_Recorded information_:
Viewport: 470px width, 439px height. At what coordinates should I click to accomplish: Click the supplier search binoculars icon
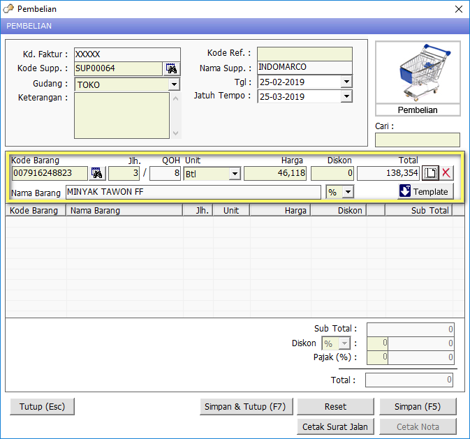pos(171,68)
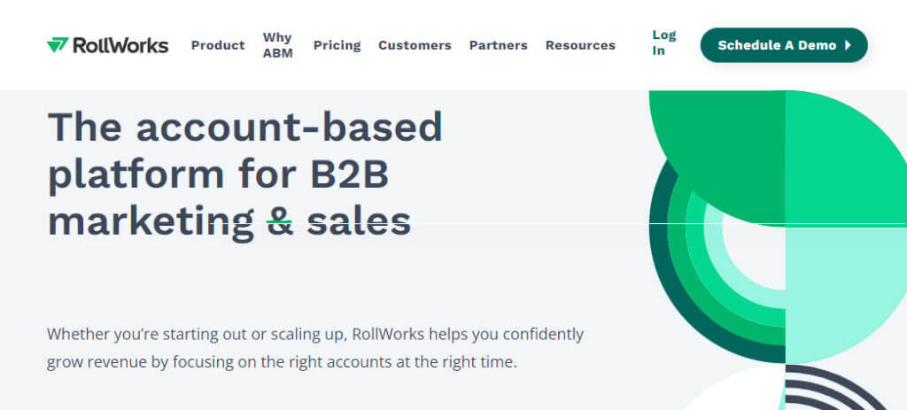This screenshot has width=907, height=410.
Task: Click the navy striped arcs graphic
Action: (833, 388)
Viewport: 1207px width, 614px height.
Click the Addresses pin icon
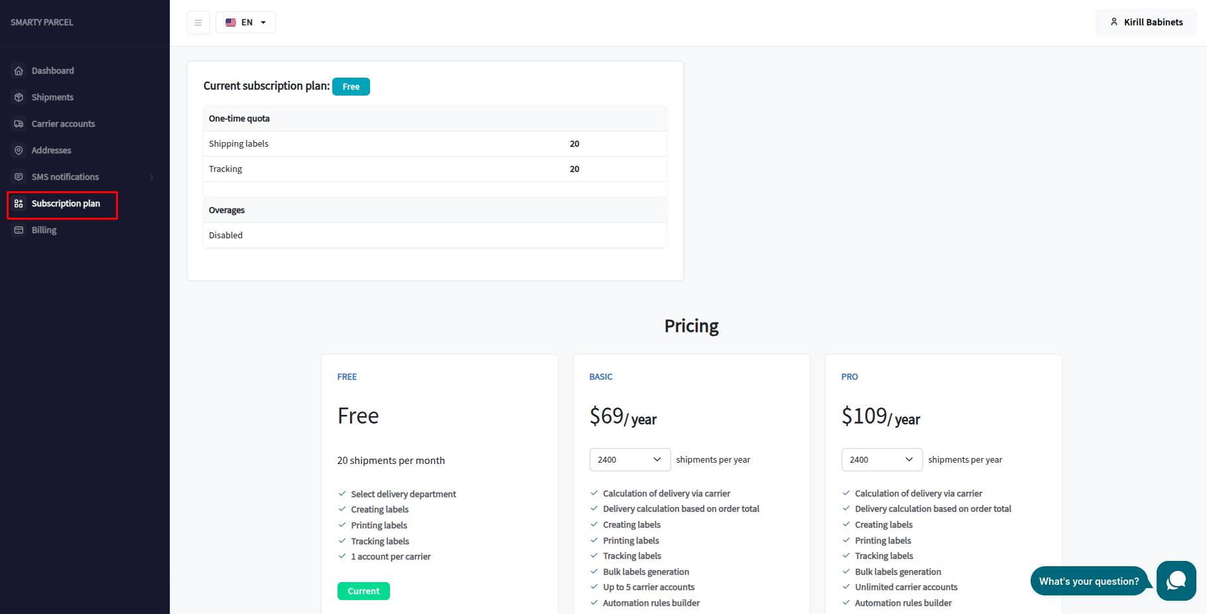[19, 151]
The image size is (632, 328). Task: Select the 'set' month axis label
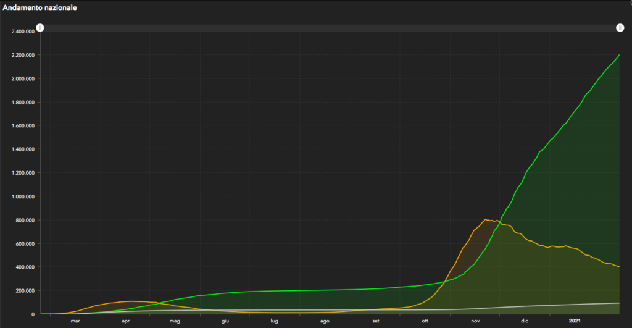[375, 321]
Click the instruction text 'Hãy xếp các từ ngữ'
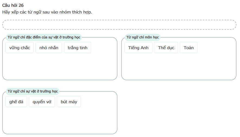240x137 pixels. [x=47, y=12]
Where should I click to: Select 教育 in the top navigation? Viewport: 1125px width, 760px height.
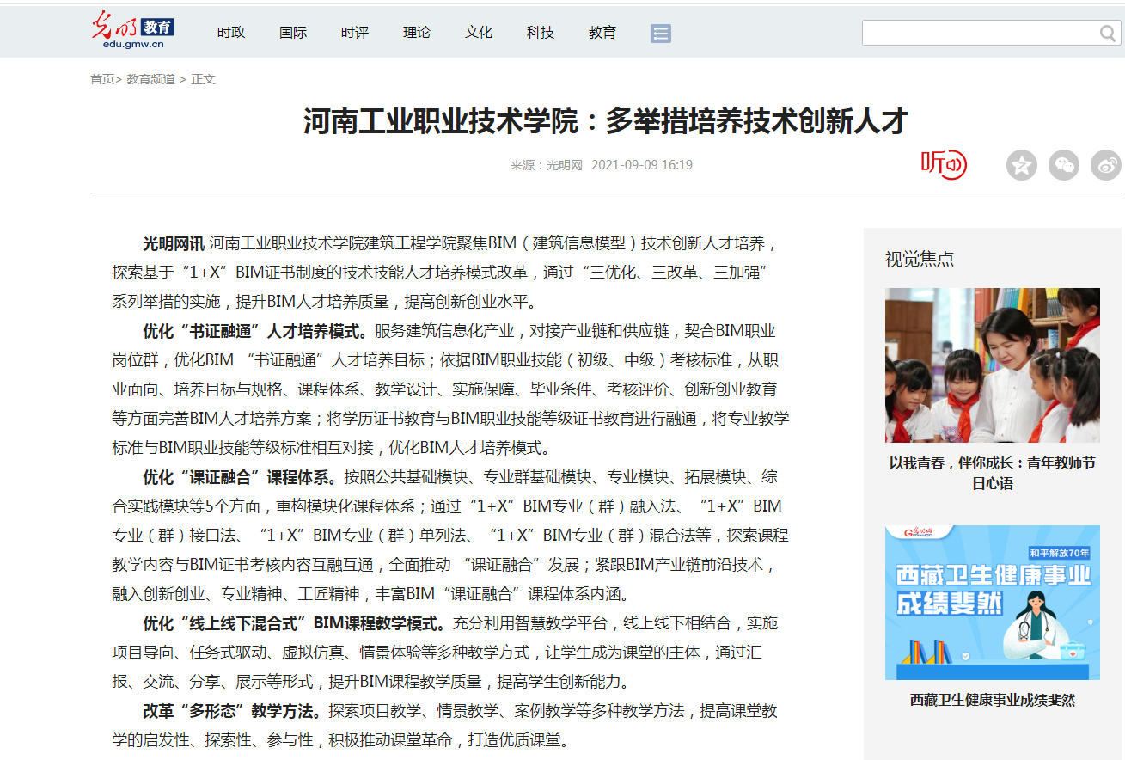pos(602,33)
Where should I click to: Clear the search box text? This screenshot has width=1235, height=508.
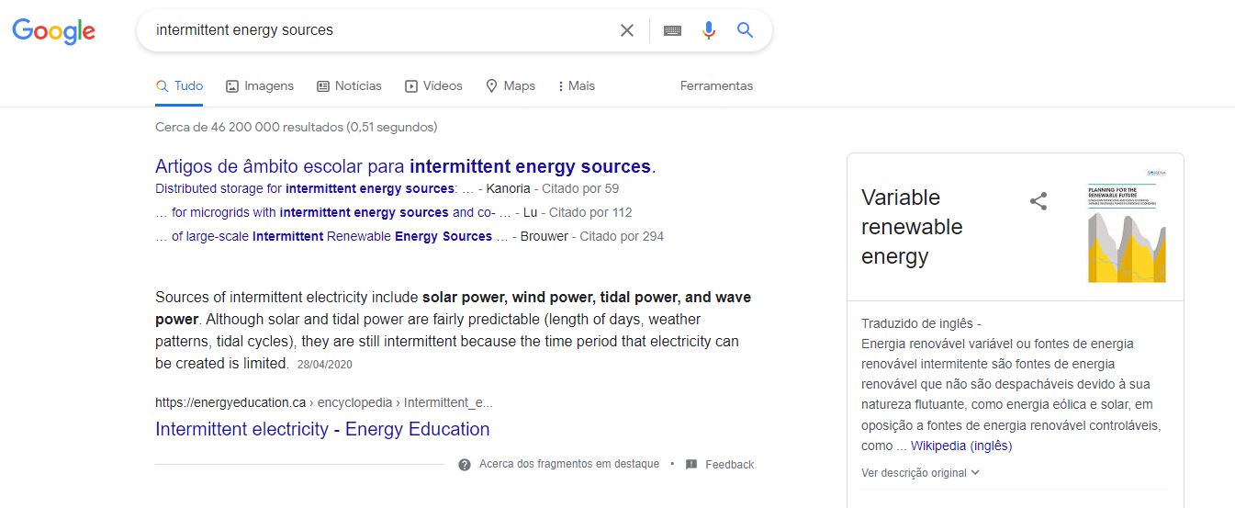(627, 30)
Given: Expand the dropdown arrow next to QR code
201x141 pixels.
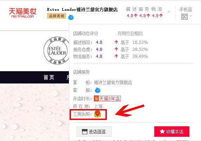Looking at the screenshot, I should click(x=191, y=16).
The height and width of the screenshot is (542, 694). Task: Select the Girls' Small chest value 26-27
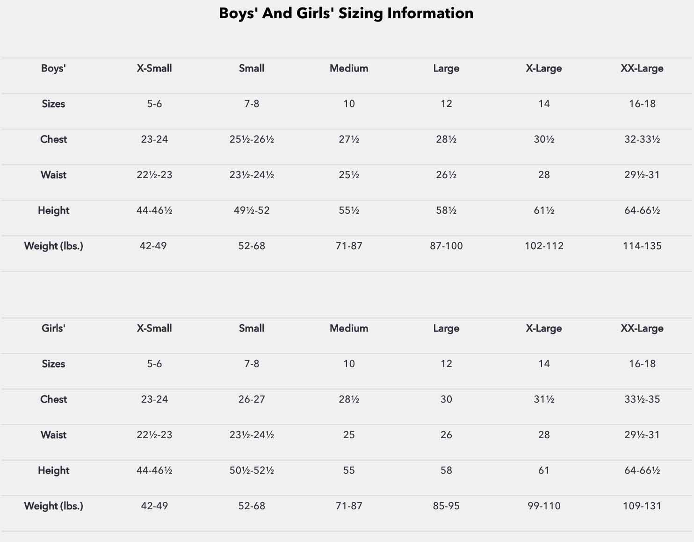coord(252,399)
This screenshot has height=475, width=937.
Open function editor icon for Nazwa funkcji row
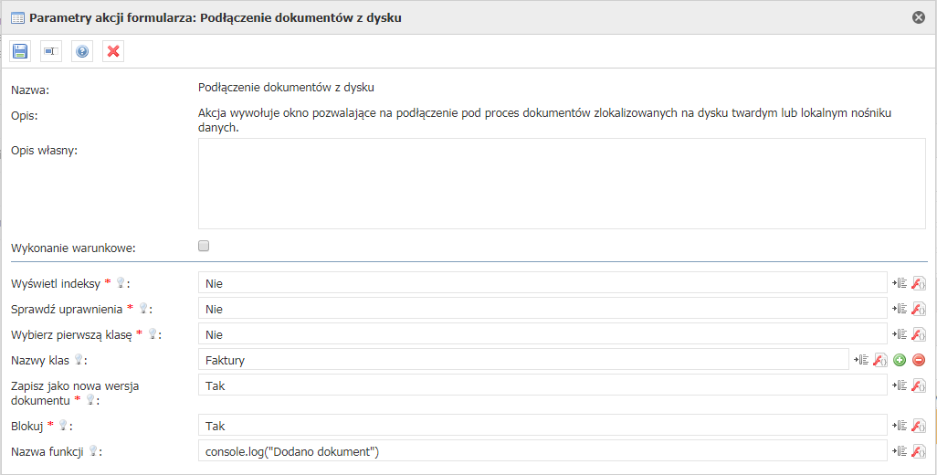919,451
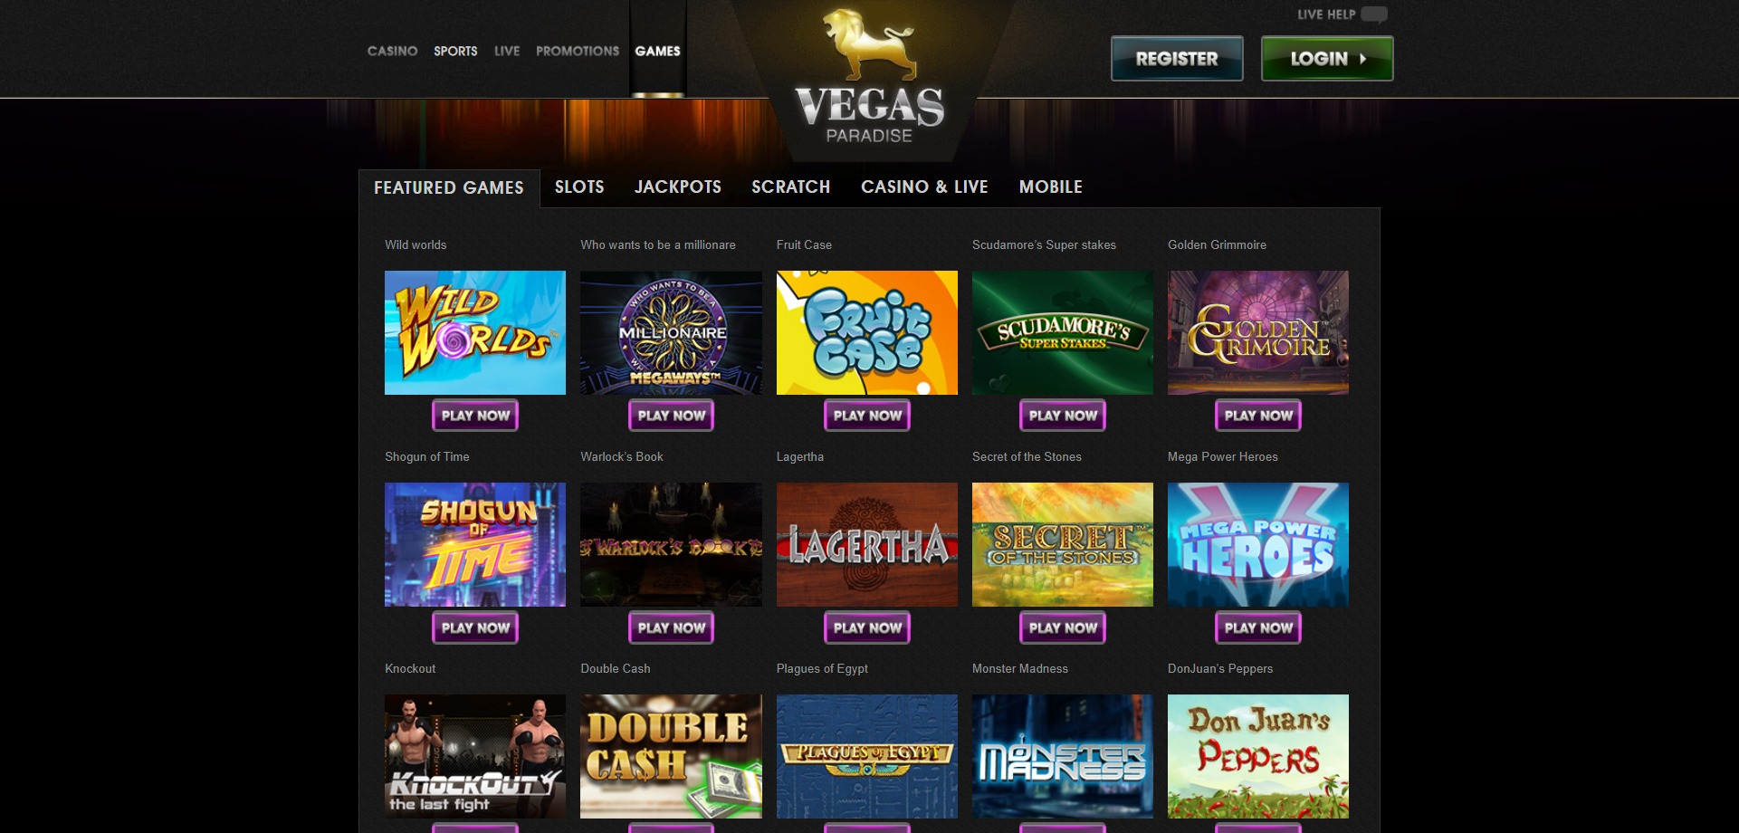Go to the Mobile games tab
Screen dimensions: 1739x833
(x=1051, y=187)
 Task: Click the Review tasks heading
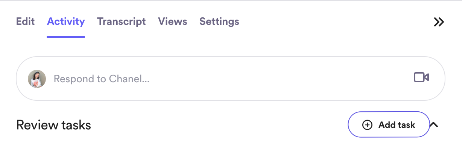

_Task goal_: Look above for the line containing "The height and", then copy exactly from it through the line containing "This screenshot has height=475, width=937.", keeping both and leaving out pictures. Add nothing else.

_Your solution_:
The height and width of the screenshot is (542, 694). Task: Select the Girls' Small chest value 26-27
coord(252,399)
This screenshot has height=475, width=937.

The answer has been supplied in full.